Scaling the necessary support did not seem feasible or sustainable, so the platform team needed a new solution. The understanding of Kubernetes that they had gained operating the OpenShift platform gave them confidence to build a vanilla Kubernetes platform of their own and customize it to suit the company’s needs.

“For entering the landscape, OpenShift was definitely very helpful,” says Eduard Iacoboaia, Senior System Administrator, B Platform Track. “It shows you what the technology can do, and it makes it easy for you to use it.
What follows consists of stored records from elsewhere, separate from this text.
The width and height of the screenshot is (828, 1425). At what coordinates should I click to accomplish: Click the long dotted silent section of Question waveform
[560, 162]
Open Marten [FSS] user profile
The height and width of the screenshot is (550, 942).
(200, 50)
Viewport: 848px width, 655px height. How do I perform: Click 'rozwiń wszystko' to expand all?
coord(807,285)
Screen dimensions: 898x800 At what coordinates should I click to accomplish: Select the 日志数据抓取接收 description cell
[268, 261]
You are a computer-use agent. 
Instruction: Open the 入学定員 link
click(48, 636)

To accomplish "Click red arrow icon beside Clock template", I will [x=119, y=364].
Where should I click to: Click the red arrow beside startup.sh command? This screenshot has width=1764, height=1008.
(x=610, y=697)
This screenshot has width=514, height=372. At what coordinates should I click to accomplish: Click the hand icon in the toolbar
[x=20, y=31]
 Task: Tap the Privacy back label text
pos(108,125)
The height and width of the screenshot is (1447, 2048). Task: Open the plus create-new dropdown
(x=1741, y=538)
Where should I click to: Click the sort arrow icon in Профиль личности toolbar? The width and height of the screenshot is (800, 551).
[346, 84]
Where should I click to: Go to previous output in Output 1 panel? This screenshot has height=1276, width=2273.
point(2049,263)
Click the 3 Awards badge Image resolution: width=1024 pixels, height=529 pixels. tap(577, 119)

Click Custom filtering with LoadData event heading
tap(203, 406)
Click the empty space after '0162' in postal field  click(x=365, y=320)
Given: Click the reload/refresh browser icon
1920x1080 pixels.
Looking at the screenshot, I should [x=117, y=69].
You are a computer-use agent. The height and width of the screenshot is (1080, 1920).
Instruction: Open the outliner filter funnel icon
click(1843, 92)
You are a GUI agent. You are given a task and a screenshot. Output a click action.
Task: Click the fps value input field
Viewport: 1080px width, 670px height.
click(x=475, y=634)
After we spent some time on it, we realized that we needed to learn Kubernetes better in order to fully use the potential of it. At that point, we made the shift to build our own Kubernetes platform. We definitely benefit in the long term for taking that step and investing the time in gaining that knowledge.”

One big change was that product engineers would have to learn Kubernetes in order to onboard. “This is not a magical platform,” says Tyler. “We’re not claiming that you can just use it with your eyes closed. Developers need to do some learning, and we’re going to do everything we can to make sure they have access to that knowledge.” That includes trainings, blog posts, videos, and Udemy courses.

Despite the learning curve, there’s been a great uptick in adoption of the new Kubernetes platform. “I think the reason we’ve been able to strike this bargain successfully is that we’re not asking them to learn a proprietary app system,” says Tyler. “We’re asking them to learn something that’s open source, where the knowledge is transferable. They’re investing in their own careers by learning Kubernetes.”

The platform has been a success: Before containers, creating a new service could take a couple of days if the developers understood Puppet, or weeks if they didn’t. On the new platform, it takes 10 minutes. “We have a tutorial. You follow the tutorial. Your code is running. Then, it’s business-logic time,” says Tyler. “The time to gain access to resources is decreased enormously.” About 500 new services were built in the first 8 months on the platform, with hundreds of releases per day.

And “as our users learn Kubernetes and become more sophisticated Kubernetes users, they put pressure on us to provide a better more native Kubernetes experience, which is great,” says Tyler. “It’s a super healthy dynamic.”